Abstract

The outstanding performance of current machine-learning fault diagnosis methods is mainly attributed to the availability of a large amount of labeled training data. However, in practical dynamic weighing systems, the high costs and variability of operating conditions limit the availability of reliable training data, hampering engineering fault diagnoses in dynamic weighing systems. To address this issue, this study proposes a novel cross-sensor fault diagnosis method based on multi-feature fusion using a transfer component analysis (TCA)-weighted k-nearest-neighbor (WKNN) network. Using this method, time- and frequency-domain features are extracted from a laboratory-simulated set of fault data with small batches of real operational data. Source and target domain features are fused, and TCA is applied to map the source and target domain samples to a latent space using kernel functions to reduce the distribution differences among the samples.
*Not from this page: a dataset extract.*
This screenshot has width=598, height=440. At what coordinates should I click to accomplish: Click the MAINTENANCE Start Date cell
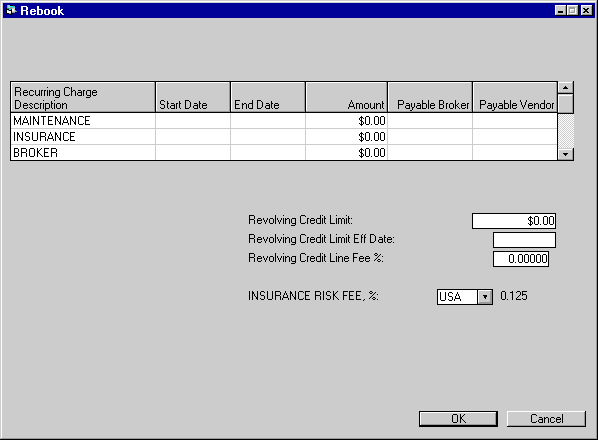[193, 120]
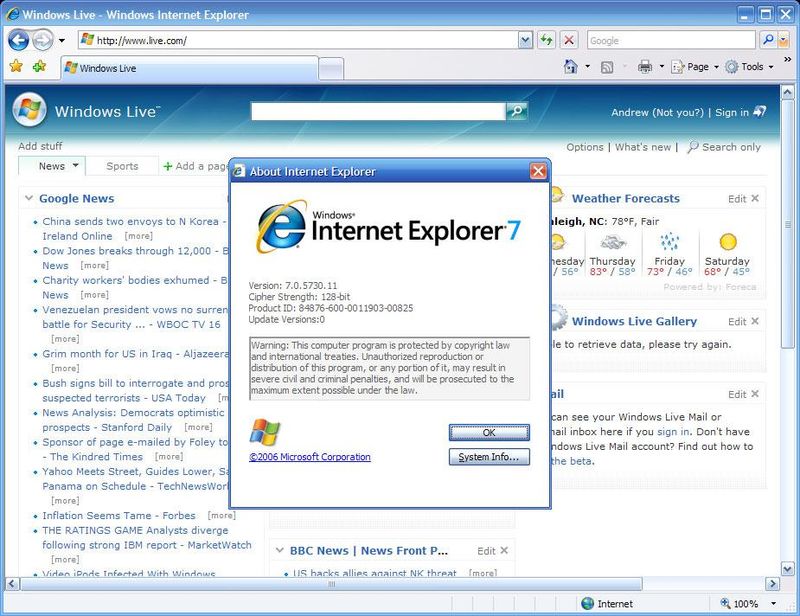Click the Home icon on the toolbar
The height and width of the screenshot is (616, 800).
(x=571, y=66)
Finally, the WKNN is employed as a metric learner to enhance small-sample data matching and classification to improve diagnostic accuracy. The results show that with three samples per support set, the proposed method achieves a diagnostic accuracy of 93.33%. Compared with other approaches, the proposed method exhibits stronger generalizability for diagnostic knowledge transference from sensor to dynamic weighing failure data, effectively improving precision in on-site small-sample environments and reducing sample imbalances.